Allame Muqbil b. Hadi el-Vadi’î rahimehullah (Tuhfetu’l-Mucib
35) şöyle demiştir: “Sünnet ehli, bidatçiler hakkında eleştiride bulunduğu
zaman şaşkın kalırlar. Şayet bunu reddedecek olsalar, çirkinliklerini müdafaa
etmeye devam etmiş olurlar ve böylece insanlar onlardaki bu çirkinlikleri ve
hizipçiliklerini anlamış olurdu. Şayet sükût etseler insanlar onların aciz
bâtıl ehli olduğunu öğrenirlerdi. Siz hayır üzeresiniz ey sünnet ehli! Onların
size reddiye vermeleri size bir destek ve Rasûlullah sallallahu aleyhi ve
sellem’in sünnetine bir savunma sayılır.”
Muhalifler, sünnet ehlini reddederler fakat sünnet ehlinin
kendilerinden reddetmiş oldukları muhalefetlere cevap vermekten kaçarlar. Bunun
yerine daha başka meseleler zikrederek yan çizerler!
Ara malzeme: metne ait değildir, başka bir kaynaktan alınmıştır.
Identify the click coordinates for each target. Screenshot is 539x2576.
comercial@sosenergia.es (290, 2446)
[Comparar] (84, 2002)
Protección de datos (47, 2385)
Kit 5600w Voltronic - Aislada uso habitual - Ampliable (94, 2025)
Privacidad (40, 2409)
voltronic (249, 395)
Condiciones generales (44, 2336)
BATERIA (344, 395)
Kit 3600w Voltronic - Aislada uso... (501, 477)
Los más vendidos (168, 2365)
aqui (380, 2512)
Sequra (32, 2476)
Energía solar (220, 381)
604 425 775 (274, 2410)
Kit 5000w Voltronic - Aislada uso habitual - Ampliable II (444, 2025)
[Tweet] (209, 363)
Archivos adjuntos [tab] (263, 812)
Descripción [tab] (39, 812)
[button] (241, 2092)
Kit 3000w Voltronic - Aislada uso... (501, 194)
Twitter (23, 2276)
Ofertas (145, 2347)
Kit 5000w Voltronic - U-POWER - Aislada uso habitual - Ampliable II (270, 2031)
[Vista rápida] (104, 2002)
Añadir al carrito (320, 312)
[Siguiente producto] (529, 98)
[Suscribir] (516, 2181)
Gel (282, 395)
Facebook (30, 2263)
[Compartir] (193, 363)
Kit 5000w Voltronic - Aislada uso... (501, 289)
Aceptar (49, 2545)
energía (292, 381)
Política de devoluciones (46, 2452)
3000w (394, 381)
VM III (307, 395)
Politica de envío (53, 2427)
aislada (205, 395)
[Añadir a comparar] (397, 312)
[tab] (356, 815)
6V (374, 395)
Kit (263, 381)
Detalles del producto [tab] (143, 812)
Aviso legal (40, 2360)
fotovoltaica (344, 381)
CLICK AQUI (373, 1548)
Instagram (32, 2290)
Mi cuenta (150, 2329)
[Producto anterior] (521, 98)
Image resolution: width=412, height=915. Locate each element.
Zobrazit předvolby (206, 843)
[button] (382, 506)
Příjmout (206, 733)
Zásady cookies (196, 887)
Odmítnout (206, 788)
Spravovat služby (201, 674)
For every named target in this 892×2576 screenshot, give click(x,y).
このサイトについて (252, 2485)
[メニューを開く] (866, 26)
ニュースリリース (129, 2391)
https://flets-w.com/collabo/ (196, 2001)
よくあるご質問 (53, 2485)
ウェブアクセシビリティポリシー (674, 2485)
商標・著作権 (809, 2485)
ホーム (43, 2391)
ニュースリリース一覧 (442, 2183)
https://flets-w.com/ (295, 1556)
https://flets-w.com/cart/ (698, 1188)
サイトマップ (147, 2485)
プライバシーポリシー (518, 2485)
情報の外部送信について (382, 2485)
Habbeyi kubbe yapmaya
çalışarak büyük kabahatlerin ihmal edilmesi için küçük kusurları öne sürerler!
Sünnet ehlinin Rasûlullah sallallahu aleyhi ve sellem’in
sünnetine destek olmaları ve Muhammed sallallahu aleyhi ve sellem’in ordusundan
olmaları şeref olarak onlara yeter!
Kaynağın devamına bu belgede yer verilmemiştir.